De begroeting ging ook in het Turks en eerlijk is eerlijk de begroeting was buitengewoon vriendelijk en hartelijk. De vrouw die aanvankelijk zuur had zitten kijken, zeker na de vraag van haar man fleurde zichtbaar op. Er volgde een kleine discussie met veel nee- en ja-geknik en de begrijpende blik van de vrouw van rond de veertig gaf vertrouwen dat het allemaal wel goed ging komen. Ze liep vervolgens naar de balie en was in druk overleg met de assistente toen mijn naam werd omgeroepen. Dat vond ik enerzijds wel jammer, want ik bleef daarom nog met een groot aantal vragen zitten. Vragen waarop ik de antwoorden waarschijnlijk nooit meer zou krijgen. Waarschijnlijk? Nee, zeker was het. Zo zeker als… vroeger zei men “zo zeker als de bank van Engeland”, maar ja, dat was vroeger.
Voordat ik de behandelkamer binnenging keek ik nog een keer naar de achterbleven Turkse man en vrouw, waar de vrouw aanzienlijk beter gemutst leek te zijn na de interventie van de vrouw van rond de veertig. Ze lachte zelfs, tenminste daar leek het op. De tevreden blik op het gezicht van de man was voor mij reden genoeg om aan te nemen dat de vrouw van rond de veertig prima werk had verricht.

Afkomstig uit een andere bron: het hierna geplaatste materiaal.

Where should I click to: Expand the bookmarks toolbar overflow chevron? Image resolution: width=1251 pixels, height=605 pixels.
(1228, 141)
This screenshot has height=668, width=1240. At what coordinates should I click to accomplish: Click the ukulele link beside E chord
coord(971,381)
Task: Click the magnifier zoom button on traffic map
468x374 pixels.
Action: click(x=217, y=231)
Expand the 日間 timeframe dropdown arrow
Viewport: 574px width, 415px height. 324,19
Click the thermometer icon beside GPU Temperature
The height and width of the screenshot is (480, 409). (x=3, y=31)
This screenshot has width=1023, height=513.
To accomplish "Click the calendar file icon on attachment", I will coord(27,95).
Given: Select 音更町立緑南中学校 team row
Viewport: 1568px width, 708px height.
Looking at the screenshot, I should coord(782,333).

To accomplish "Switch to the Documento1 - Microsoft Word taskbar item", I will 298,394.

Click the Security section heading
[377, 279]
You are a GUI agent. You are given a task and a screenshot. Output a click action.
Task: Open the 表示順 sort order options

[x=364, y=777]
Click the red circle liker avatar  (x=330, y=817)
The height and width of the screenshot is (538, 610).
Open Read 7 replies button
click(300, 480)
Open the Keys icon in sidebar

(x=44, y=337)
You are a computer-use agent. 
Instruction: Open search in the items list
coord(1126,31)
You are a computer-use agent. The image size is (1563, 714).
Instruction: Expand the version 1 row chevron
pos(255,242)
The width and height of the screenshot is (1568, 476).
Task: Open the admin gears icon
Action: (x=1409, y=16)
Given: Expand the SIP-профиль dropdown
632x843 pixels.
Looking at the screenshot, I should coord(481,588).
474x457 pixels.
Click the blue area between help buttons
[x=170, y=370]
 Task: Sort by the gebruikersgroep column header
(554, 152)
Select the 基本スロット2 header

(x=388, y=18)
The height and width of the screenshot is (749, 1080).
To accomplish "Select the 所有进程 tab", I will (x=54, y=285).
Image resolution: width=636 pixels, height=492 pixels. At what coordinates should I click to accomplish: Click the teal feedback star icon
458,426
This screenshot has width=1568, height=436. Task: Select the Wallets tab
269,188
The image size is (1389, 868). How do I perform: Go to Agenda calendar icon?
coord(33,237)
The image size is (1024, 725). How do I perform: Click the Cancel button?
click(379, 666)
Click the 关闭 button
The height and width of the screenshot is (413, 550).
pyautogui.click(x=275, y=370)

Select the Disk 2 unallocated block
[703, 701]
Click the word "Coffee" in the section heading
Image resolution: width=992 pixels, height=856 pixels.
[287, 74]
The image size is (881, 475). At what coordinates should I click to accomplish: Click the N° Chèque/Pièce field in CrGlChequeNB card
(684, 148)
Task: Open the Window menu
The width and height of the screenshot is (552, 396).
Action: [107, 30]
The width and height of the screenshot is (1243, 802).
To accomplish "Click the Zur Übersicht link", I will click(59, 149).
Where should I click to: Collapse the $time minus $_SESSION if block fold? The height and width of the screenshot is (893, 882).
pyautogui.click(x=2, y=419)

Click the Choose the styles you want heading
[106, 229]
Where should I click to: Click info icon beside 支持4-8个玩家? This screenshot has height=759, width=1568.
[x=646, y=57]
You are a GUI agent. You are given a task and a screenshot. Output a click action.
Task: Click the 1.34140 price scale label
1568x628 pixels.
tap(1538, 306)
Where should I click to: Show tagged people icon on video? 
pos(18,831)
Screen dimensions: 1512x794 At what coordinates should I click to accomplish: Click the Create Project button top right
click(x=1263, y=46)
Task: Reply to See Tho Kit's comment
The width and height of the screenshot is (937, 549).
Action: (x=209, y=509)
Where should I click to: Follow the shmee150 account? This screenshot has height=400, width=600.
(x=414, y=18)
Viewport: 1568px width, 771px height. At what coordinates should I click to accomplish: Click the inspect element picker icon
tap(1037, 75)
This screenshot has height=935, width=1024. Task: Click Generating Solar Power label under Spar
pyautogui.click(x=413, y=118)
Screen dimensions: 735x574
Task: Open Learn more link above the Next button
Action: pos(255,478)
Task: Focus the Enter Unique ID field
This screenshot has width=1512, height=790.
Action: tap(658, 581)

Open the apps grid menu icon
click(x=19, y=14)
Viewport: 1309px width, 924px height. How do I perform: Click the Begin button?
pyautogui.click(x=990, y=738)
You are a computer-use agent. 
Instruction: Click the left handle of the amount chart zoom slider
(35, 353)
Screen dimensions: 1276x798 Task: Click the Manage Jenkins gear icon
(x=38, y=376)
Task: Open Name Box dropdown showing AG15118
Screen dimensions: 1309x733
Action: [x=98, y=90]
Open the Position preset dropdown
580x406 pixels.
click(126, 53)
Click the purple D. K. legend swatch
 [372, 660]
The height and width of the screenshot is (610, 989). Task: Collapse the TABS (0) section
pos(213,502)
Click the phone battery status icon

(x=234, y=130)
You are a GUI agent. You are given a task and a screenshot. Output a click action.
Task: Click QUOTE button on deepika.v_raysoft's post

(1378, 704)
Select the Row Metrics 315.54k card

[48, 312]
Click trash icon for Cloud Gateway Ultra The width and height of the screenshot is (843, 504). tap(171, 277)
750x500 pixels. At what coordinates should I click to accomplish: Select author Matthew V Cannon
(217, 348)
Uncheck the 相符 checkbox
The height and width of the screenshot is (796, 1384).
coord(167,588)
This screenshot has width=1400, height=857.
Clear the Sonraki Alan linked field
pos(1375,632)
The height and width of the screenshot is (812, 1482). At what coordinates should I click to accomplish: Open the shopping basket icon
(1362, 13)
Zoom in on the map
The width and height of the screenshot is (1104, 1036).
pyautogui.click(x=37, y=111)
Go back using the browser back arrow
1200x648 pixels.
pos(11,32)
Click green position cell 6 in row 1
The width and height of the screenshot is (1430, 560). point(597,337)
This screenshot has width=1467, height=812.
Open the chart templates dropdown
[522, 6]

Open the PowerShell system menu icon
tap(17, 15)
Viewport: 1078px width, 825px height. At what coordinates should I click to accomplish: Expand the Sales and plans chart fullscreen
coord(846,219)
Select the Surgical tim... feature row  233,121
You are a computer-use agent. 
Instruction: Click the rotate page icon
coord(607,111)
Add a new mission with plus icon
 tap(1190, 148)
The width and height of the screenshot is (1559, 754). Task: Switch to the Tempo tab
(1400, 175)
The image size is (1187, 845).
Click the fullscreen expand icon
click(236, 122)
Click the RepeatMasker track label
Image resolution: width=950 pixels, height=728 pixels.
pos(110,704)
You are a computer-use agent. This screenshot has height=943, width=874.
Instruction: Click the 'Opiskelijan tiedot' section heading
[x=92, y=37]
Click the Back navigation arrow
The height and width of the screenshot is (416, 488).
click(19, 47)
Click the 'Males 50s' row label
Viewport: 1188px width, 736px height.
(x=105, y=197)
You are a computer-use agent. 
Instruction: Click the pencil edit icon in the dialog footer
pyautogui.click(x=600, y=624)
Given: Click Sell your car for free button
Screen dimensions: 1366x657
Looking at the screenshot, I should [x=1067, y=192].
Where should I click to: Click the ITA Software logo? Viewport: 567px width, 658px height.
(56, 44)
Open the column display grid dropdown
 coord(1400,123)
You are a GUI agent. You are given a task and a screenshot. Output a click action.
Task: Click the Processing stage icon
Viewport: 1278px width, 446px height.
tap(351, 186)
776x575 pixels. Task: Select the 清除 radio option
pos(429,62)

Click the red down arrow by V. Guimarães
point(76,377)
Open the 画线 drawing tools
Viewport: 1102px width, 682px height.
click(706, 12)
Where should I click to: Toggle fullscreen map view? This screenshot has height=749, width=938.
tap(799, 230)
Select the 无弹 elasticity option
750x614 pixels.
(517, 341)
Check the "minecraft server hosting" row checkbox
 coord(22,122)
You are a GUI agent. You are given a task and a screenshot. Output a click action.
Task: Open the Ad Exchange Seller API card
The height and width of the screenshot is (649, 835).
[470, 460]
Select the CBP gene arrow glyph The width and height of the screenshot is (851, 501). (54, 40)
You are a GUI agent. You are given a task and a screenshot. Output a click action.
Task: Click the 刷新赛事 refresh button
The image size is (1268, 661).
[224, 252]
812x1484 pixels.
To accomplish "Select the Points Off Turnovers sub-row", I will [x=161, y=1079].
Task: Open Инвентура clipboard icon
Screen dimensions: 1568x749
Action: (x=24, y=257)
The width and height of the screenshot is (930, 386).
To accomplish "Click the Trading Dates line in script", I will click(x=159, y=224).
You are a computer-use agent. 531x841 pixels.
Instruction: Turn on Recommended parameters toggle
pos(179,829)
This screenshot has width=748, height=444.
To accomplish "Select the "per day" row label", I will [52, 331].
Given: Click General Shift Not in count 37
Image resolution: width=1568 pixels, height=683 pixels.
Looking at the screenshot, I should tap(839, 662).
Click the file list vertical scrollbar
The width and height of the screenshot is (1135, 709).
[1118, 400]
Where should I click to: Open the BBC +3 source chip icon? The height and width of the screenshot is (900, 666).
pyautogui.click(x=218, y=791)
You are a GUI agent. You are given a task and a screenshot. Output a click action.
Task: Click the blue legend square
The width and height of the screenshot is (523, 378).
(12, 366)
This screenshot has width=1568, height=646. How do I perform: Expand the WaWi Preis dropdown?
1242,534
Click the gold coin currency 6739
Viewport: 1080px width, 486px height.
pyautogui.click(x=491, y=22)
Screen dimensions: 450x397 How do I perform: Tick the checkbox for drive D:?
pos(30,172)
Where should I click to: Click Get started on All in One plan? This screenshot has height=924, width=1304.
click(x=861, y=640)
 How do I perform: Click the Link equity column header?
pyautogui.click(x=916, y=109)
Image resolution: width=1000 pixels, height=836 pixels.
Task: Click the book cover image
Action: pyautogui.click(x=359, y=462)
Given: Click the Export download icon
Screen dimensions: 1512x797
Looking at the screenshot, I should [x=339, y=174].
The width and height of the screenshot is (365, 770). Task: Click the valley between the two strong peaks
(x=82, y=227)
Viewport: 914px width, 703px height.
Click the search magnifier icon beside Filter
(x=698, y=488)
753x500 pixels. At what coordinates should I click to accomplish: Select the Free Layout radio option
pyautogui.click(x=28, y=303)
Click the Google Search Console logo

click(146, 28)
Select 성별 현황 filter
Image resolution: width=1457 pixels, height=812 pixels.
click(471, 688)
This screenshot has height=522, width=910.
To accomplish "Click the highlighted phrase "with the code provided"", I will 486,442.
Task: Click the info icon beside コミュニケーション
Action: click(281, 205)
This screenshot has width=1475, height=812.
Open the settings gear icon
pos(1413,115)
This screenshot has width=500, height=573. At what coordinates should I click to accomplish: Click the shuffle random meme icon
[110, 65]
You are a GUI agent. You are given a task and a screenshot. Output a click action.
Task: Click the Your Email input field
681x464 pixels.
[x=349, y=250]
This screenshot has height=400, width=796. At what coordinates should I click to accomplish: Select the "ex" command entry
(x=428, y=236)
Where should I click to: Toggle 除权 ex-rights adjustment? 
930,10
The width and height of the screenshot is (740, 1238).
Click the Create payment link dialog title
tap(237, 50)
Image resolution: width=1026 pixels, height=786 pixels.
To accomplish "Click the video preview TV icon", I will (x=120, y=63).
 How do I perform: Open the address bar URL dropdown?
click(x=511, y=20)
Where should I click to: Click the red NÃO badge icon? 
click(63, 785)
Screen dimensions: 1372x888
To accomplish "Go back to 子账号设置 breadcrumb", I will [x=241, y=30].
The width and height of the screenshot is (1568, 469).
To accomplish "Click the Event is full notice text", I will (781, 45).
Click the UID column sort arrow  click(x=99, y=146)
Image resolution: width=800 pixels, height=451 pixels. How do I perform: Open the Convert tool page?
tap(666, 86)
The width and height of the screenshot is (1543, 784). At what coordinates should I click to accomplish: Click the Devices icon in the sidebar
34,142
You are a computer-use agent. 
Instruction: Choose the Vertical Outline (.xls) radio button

‘Neemt u plaats meneer Henneman,’ zei de verpleegkundige ( dat stond in sierlijke letters op haar jasje, net boven haar linkerborst geborduurd) op allervriendelijkste toon. ‘Dan zullen we eens even kijken hoe het er uit ziet. Heeft u nog ergens last van gehad?’
‘Nee, nauwelijks’ antwoordde ik terwijl ik in gedachten me nog steeds bezig hield met het Turkse echtpaar
‘Het kan even een beetje pijn doen meneer Henneman,’ zei de verpleegkundige.
‘Geen probleem hoor,’ hoorde ik mezelf zeggen.
‘Zo, dat is alweer gebeurd. Ik zal er voor de zekerheid nog even een gaasje omheen doen,’ zei de verpleegkundige, terwijl ik naar mijn gehavende duim staarde, waarvan de snijwond overigens goed was genezen, en dat de wond nog een beetje nabloedde kwam alleen maar door het verwijderen van de hechtingen. Het waren maar een paar druppeltjes, het mocht geen naam hebben.
‘Ik zal u een receptje meegeven, mocht het nog pijn gaan doen,’ zei de vriendelijke verpleegkundige, nadat ze met grote zorgvuldigheid een gaasje om mijn duim had gewikkeld. ‘Zo, wat mij betreft is het klaar, maar u moet nog wel even het receptje ophalen bij de balie, zei ze. ‘Niet vergeten hoor meneer Henneman.’
‘Geen probleem, dat gaan we doen,’ antwoordde ik.
Toen ik de behandelkamer uitkwam zag ik de Turkse man met zijn vrouw en de vrouw van rond de veertig bij de balie staan. Ze waren druk in gesprek met elkaar en met de baliemedewerkster.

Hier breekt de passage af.